Mike Manganello

Personal information
- Born: 1941 (age 84–85) Hartford, Connecticut, United States
- Occupation: Jockey

Horse racing career
- Sport: Horse racing
- Career wins: 2,500+

Major racing wins
- Turfway Park Fall Championship Stakes (1966, 1967, 1968, 1969, 1971) Bewitch Stakes (1968) Blue Grass Stakes (1970) Churchill Downs Handicap (1970) Lafayette Stakes (1970) Bahamas Stakes (1972) Breeders' Futurity Stakes (1973) Clark Handicap (1973) Hawthorne Derby (1973) Derby Trial Stakes (1974) Pucker Up Stakes (1976) Tejano Run Stakes (1977) Ohio Derby (1967) Bashford Manor Stakes (1967, 1968, 1973) Cradle Stakes (1987) American Classic Race wins: Kentucky Derby (1970)

Honors
- Italian American Sports Hall of Fame (2017) Cleveland Sports Hall of Fame (2018)

Significant horses
- Dust Commander, Te Vega, Knight Counter, Marshua's Dancer, T.V Vixen, Golden Don, Will Step, New Prospect, Likely Swaps, Ga Hai, Majestic Needles

= Mike Manganello =

American jockey

Michael Manganello (born 1941 in Hartford, Connecticut) is a retired American Thoroughbred horse racing jockey.

==Riding career==
He got his start working for trainer Odie Clelland as a stable hand then began riding professionally in 1959 and earned his first win on March 3, 1960, at Fair Grounds Race Course in New Orleans. On June 25, 1964, he rode five straight winners at Ohio's Thistledown Racecourse. He was a long-time fan favorite at Florida Downs in Oldsmar, Florida where he won four races on a single day on February 15, 1968, set a season record with 75 wins in 1969, and by 1975 had won six riding titles.A record that has not been surpassed as of 2023. His five wins in the Turfway Park Fall Championship Stakes is the most by any jockey as of 2023
.

In 1970, Mike Manganello won the Blue Grass Stakes at Keeneland Race Course in Lexington, Kentucky aboard Dust Commander then rode the colt to a commanding five-length victory in the most prestigious race in American horse racing, the Kentucky Derby.

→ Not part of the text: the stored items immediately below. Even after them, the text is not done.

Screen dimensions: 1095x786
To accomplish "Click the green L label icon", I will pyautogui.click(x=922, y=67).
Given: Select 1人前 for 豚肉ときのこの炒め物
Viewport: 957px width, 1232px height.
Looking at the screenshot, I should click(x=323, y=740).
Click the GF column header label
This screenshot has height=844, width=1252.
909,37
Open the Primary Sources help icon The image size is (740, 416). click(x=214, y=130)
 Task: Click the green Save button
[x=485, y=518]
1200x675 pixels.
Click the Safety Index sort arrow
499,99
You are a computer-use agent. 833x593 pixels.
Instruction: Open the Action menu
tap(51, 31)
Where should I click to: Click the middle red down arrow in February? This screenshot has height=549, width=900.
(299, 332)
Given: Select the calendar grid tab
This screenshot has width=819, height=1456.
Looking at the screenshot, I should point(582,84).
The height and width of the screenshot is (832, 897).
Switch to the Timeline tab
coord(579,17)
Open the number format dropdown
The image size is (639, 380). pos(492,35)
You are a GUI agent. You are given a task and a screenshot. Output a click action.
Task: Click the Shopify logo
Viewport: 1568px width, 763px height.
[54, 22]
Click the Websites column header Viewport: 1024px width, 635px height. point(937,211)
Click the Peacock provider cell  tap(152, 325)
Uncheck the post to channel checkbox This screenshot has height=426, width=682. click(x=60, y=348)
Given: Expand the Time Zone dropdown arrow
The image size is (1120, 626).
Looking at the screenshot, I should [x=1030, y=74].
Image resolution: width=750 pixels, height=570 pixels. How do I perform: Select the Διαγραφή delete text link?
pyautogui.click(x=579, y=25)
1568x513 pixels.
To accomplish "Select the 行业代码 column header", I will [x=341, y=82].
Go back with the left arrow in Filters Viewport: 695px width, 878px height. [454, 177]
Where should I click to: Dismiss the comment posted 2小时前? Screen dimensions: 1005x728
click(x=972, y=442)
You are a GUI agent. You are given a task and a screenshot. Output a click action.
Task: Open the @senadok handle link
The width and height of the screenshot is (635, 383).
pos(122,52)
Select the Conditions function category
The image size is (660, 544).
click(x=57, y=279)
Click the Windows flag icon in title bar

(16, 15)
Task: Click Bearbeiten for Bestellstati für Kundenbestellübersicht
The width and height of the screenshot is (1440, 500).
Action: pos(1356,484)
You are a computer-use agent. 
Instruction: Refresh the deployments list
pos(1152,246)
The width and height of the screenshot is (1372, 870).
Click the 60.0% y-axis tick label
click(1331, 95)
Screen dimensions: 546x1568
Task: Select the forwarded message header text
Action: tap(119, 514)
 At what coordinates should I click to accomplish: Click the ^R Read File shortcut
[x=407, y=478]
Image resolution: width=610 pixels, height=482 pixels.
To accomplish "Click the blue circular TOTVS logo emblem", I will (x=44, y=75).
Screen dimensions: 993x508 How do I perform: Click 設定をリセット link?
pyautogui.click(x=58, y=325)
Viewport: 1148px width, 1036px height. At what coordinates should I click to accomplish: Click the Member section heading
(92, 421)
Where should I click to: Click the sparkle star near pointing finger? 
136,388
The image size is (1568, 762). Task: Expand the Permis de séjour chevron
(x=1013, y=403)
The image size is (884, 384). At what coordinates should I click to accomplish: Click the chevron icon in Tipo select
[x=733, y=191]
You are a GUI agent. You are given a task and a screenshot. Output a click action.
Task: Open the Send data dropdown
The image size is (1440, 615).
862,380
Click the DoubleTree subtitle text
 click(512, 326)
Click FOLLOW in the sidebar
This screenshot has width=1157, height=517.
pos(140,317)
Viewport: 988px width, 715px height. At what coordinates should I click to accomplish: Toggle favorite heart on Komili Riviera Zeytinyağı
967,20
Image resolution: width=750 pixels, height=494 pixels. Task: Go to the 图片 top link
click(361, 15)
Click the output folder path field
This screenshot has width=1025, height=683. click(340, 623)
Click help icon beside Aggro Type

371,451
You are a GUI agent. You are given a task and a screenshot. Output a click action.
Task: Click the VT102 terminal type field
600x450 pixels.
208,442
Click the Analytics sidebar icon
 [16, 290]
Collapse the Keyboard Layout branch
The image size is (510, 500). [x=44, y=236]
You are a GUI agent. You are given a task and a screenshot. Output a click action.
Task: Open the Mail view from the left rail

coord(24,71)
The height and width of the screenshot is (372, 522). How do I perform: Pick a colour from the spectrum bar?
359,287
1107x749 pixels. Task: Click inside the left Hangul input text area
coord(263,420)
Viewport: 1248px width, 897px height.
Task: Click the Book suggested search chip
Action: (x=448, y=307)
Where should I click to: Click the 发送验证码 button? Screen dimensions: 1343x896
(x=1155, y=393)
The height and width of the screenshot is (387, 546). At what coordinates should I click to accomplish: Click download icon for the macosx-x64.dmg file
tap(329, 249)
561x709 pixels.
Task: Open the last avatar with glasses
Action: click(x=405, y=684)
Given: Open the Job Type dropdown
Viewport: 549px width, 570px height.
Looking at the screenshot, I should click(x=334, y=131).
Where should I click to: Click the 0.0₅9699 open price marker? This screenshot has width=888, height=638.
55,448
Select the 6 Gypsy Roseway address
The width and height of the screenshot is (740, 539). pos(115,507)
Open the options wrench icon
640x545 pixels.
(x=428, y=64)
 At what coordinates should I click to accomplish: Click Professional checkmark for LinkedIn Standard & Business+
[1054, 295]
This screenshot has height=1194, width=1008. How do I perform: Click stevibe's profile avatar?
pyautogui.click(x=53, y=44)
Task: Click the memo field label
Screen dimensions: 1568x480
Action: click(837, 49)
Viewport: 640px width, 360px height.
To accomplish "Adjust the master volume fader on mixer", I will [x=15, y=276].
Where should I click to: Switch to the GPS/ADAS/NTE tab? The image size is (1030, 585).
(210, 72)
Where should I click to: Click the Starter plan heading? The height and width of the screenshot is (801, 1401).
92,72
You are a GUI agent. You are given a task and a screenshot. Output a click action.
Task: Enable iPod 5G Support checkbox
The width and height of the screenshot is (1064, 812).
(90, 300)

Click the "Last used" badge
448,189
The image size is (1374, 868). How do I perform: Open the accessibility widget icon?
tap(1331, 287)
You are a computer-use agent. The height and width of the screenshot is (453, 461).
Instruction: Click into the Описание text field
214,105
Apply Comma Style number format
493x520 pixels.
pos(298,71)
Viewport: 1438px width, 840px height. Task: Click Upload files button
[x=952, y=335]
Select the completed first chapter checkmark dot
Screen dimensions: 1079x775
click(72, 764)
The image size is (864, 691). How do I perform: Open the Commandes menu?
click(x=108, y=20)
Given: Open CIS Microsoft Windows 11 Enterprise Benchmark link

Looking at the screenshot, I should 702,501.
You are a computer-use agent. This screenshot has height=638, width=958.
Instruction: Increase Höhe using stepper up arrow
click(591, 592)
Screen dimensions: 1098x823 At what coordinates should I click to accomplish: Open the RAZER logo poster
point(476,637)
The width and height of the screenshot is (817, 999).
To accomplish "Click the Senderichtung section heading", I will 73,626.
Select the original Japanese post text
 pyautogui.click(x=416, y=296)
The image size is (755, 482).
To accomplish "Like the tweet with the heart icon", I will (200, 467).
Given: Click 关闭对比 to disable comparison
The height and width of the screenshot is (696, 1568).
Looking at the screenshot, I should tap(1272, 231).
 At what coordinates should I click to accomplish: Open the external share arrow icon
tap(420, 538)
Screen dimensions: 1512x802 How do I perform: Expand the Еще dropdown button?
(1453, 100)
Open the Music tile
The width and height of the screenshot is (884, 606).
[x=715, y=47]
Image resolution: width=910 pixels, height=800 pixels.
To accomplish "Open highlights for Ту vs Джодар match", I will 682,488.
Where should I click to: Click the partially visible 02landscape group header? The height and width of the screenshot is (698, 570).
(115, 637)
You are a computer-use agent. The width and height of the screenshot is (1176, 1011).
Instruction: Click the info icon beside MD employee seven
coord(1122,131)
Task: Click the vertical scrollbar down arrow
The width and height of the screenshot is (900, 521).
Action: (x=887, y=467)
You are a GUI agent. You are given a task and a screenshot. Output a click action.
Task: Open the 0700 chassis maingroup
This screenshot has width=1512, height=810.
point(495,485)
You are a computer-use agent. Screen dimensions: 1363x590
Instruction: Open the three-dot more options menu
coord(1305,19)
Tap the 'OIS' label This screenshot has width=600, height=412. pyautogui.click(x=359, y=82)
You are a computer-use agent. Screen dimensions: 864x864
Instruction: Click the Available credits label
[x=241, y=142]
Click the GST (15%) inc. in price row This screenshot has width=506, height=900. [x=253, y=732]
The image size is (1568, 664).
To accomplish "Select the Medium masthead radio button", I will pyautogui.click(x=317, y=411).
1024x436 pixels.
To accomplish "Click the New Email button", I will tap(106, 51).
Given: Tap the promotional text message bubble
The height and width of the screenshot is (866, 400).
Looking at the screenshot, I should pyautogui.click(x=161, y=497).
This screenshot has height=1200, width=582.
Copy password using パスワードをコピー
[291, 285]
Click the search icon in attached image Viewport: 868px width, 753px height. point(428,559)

In addition to winning the 1970 Kentucky Derby, Manganello also had mounts in 1969, 1971, 1972 and in 1974. He was the leading stakes rider in 1968.

==Retirement==
Mike Manganello retired from riding in 1979 and went to work as a horse trainer with his own public stable but returned to riding in 1984. In 1987, he won race number 2,500 of his career at Tampa Bay Downs. He went on to a new career in racing as a race steward for another twenty-five years at various tracks
.

==Honors==

In April 2005, Mike Manganello was honored for his Kentucky Derby win with his handprints set in concrete on the "Gallop to Glory" walk at the main entrance to the historic Galt House Hotel in Louisville, Kentucky.
He is also honored in the Kentucky Derby Museum in Louisville, Kentucky and was inducted as a Louisville Sports Commission Legend in 2015, Italian American Sports Hall of Fame in November 2017 and the Greater Cleveland Sports Hall of Fame, September 2018. Mike Manganello is a lifetime member of the Jockey's Guild.

==Personal life==
Mike Manganello is a supporter of the Permanently Disabled Jockeys Fund and enjoys riding his Harley-Davidson and gardening in his spare time. He is currently living in Lexington, Kentucky with his wife Kitty. Mike and Kitty recently published his biography titled, The Hartford Hurricane, My Life as a Thoroughbred Jockey which details his road to the Kentucky Derby and full career as a jockey.